Spätestens 2030 will das Unternehmen rein rechnerisch CO₂-frei produzieren

Inzwischen kracht und rumpelt es in Nußdorf aber wieder regelmäßig. Der Kalkstein aus Nußdorf eignet sich laut Edelmann besonders für die Zementherstellung, weil durch seinen geringen Magnesiumgehalt beim Brennen weniger CO₂ frei werde. Bei einem geplanten Abbau von 200 000 Tonnen pro Jahr würden so jährlich 10 000 Tonnen CO₂ eingespart, sagt Edelmann.

Die Steinbruch-Gegner fragen sich, ob das Argument nur vorgeschoben ist, doch das Engagement von Rohrdorfer zur CO₂-Reduktion stellt kaum jemand in Frage. Die Zement- und Betonindustrie gilt als Klimakiller, doch immerhin hat Rohrdorfer seit 2006 sehr viel Geld investiert, um Rauchgas zu reinigen, fossile Brennstoffe zu sparen und Abwärme zu nutzen. Spätestens 2030 will Edelmann rein rechnerisch CO₂-frei produzieren, weil er den beim Brennen aus dem Kalk austretenden Rest als Grundstoff an die Chemieindustrie liefern will.
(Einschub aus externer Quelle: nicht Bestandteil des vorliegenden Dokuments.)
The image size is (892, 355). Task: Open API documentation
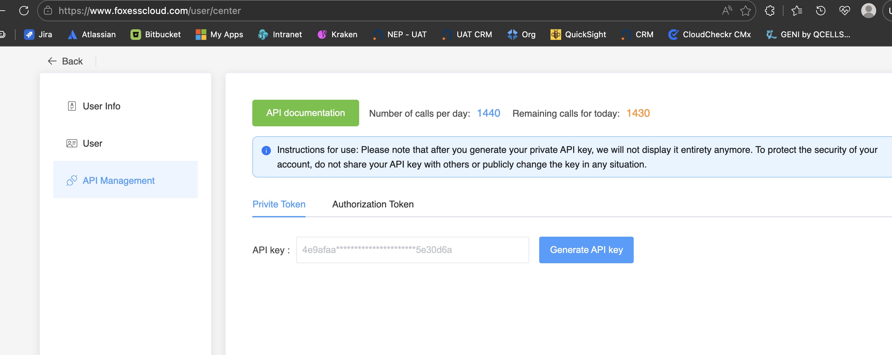pos(305,113)
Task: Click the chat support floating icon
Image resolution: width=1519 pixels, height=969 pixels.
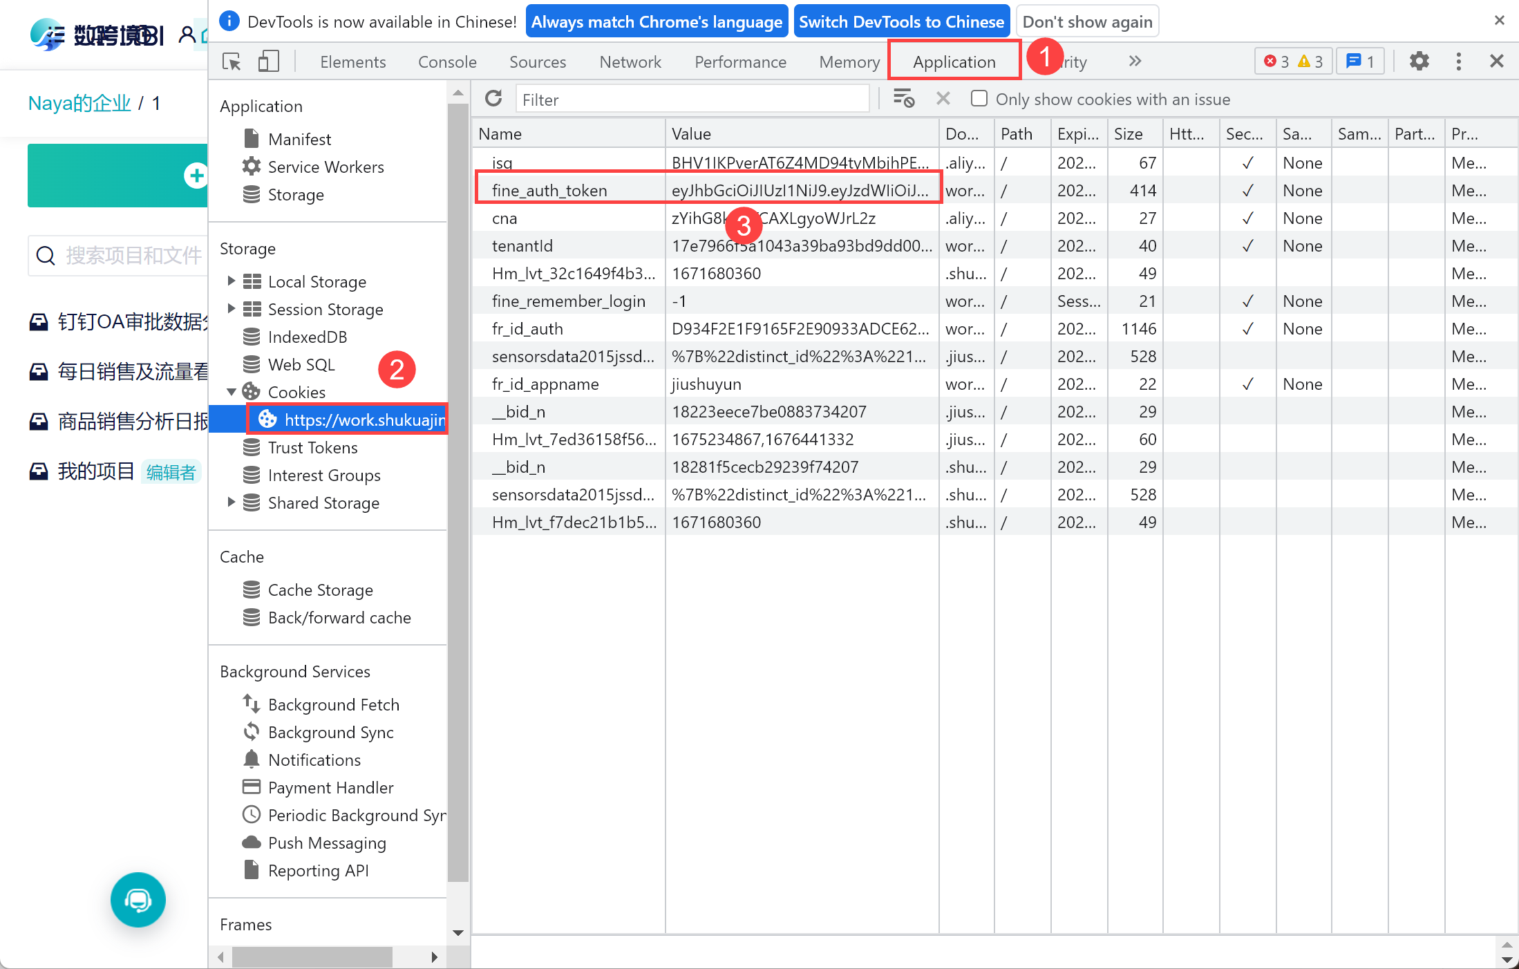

Laut Edelmann wurden in Nußdorf seit 1961 acht Millionen Tonnen Kalkstein abgebaut, bis 2070 sollen es weitere 9,6 Millionen Tonnen werden. Der aktuelle Antrag umfasse nicht mehr als das, was bereits genehmigt sei, so lautet die Sicht des Unternehmens. Denn die Obergrenze von 758 Metern, die den Nußdorfern so wichtig ist, ergibt sich aus alten Genehmigungsunterlagen, die damals nur als Draufsicht ohne Höhenprofil vorlagen. Edelmann zweifelt den Wert an: "Wir haben da 840 Meter rausgemessen." Und unter der kleinen Fläche über 758 Metern lagere der allergrößte Teil des Kalks, den man abbauen wolle. Es werde dann auch von ober her wieder renaturiert, sodass in 20 Jahren kaum mehr etwas vom Abbau zu erkennen sein werde.

Derzeit jedenfalls ist der Steinbruch gut zu sehen, besonders gut von Günter Lössls Balkon im Ortsteil Überfilzen. Es ist kein Kilometer Luftlinie dort hinauf, doch Lössl macht eher der kurze Weg herunter Sorgen. Die zerklüftete Wand über dem Steinbruch heiße nicht umsonst "Eingefallene Wand", sagt der pensionierte Maschinenbauprofessor. Ohne die dämpfende Schuttschicht könnten die Sprengungen oder ein Erdstoß, wie er hier im Inntal durchaus vorkommen kann, das Gestein lockern. "Und dann glaube ich, dass die Brocken von da oben runterkommen", sagt Lössl, der in den Gutachten des Zementwerks nach eigenen Worten Fehler entdeckt hat wie einst in den Diplomarbeiten seiner Studenten. Die Klage, die Lössl deswegen eingereicht hat, wird nicht die einzige blieben, vermutet Bürgermeister Oberauer. Denn egal wie das Landratsamt entscheidet: Die andere Seite werde sicher vor Gericht ziehen.